== TEXTE FOURNI ==
« Annapoorani : The Goddess of Food » était le deuxième film le plus regardé depuis sa sortie sur Netflix en Inde. Il retrace le parcours d’une jeune fille qui rêve de devenir le meilleur chef cuisinier du pays. Mais il a été retiré de la plateforme après une campagne des nationalistes hindous.
Ceux-ci stigmatisent les scènes qui montrent la consommation de viande ainsi que l’idylle entre l’héroïne hindoue et un jeune homme musulman.
« Annapoorani : The Goddess of Food », décrit en effet l’itinéraire semé d’embûches de l’héroïne, fille d’un prêtre hindou confrontée à des défis en raison de son éducation au sein de l’hindouisme.
Elle abandonne ainsi le végétarisme strict dans lequel elle a été élevée, alors que les hindous des castes supérieures s’abstiennent de consommer de la viande.
===
== INFORMATIONS AFFICHÉES ==
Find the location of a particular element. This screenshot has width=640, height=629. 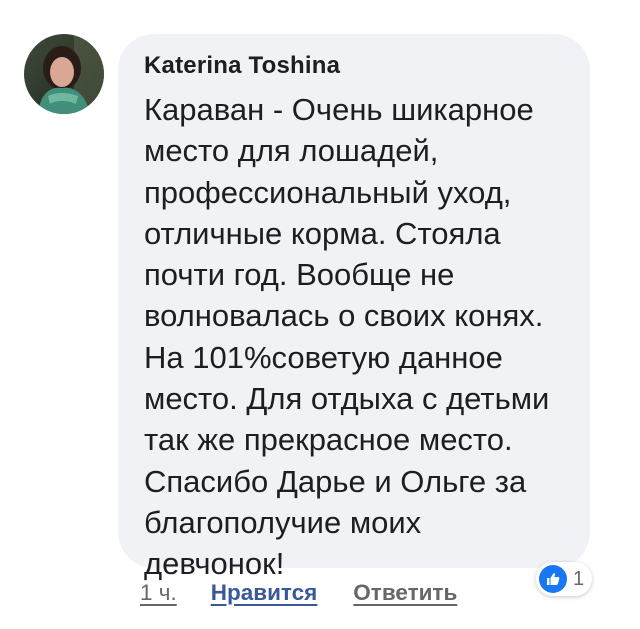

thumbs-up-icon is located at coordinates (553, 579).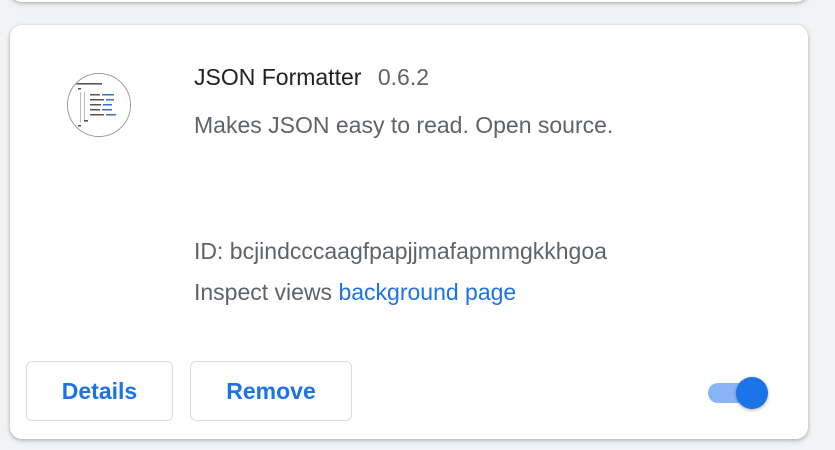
===
[QUESTIONS À TRAITER]
A - D'après le texte sur le film « Annapoorani », quelles scènes les nationalistes hindous stigmatisent-ils ?
B - Reprenez le texte sur le film « Annapoorani » à la suite de sa dernière phrase.

[RÉSULTATS OBTENUS]
A - Ils stigmatisent les scènes qui montrent la consommation de viande ainsi que l'idylle entre l'héroïne hindoue et un jeune homme musulman.

B -
Un camarade musulman l’aide à naviguer dans l’univers impitoyable de son école de cuisine. Les deux jeunes gens tombent amoureux et se retrouvent ainsi confrontés à l’un des tabous les plus tenaces de la société indienne : les mariages interreligieux sont impensables pour les traditionalistes hindous.
Un de leurs militants s’estimant offensé par le scénario a porté plainte auprès de la police, affirmant que le film faisait la promotion du « jihad de l’amour ». La formule péjorative qu’ils ont inventée accusent les hommes musulmans d’épouser des femmes hindoues et de les obliger à se convertir à l’islam.
Ramesh Solanki, qui a déposé cette plainte, a déclaré sur X (ex-Twitter) que Netflix et le co-producteur Zee Studios avaient « délibérément produit ce film pour heurter les sentiments des hindous ». Il a même demandé à la police de lancer des poursuites contre les acteurs principaux du film.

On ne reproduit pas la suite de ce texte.